- **WORK ORDER**
Copy out nothing but the line containing "The image size is (1568, 744)." and the lines that follow it to the end of the entries, exactly as they stand.

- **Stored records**
┌──

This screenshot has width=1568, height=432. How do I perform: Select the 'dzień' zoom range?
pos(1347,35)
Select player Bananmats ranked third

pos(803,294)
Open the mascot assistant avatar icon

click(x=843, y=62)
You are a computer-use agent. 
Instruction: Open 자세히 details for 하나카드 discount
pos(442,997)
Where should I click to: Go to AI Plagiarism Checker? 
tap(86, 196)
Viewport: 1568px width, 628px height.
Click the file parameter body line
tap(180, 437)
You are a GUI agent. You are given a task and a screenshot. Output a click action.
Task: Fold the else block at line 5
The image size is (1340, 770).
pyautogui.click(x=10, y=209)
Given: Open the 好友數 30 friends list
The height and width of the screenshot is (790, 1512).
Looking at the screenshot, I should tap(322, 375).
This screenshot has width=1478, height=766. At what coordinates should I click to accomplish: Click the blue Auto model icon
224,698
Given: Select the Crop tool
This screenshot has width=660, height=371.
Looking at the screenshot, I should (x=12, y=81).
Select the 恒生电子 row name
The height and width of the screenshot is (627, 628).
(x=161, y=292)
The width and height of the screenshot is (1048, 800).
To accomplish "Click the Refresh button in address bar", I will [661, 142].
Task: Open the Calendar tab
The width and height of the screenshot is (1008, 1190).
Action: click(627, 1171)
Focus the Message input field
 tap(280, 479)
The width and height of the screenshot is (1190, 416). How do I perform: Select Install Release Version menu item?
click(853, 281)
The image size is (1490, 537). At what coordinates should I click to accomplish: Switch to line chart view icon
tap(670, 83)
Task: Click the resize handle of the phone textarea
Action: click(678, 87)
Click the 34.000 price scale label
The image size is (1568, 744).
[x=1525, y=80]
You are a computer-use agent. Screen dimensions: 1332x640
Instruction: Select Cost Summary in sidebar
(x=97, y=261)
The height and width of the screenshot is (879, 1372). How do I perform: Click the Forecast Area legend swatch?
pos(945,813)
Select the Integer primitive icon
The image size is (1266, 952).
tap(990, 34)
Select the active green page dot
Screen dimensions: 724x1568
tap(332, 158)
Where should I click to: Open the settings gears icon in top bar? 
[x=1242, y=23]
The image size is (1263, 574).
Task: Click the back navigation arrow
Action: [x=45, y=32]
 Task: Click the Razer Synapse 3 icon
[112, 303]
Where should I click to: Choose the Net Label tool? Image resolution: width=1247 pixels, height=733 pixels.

└──

- **RESULT OF THIS TASK**
The image size is (1568, 744).
[x=1525, y=80]
You are a computer-use agent. Screen dimensions: 1332x640
Instruction: Select Cost Summary in sidebar
(x=97, y=261)
The height and width of the screenshot is (879, 1372). How do I perform: Click the Forecast Area legend swatch?
pos(945,813)
Select the Integer primitive icon
The image size is (1266, 952).
tap(990, 34)
Select the active green page dot
Screen dimensions: 724x1568
tap(332, 158)
Where should I click to: Open the settings gears icon in top bar? 
[x=1242, y=23]
The image size is (1263, 574).
Task: Click the back navigation arrow
Action: [x=45, y=32]
 Task: Click the Razer Synapse 3 icon
[112, 303]
Where should I click to: Choose the Net Label tool? Image resolution: width=1247 pixels, height=733 pixels.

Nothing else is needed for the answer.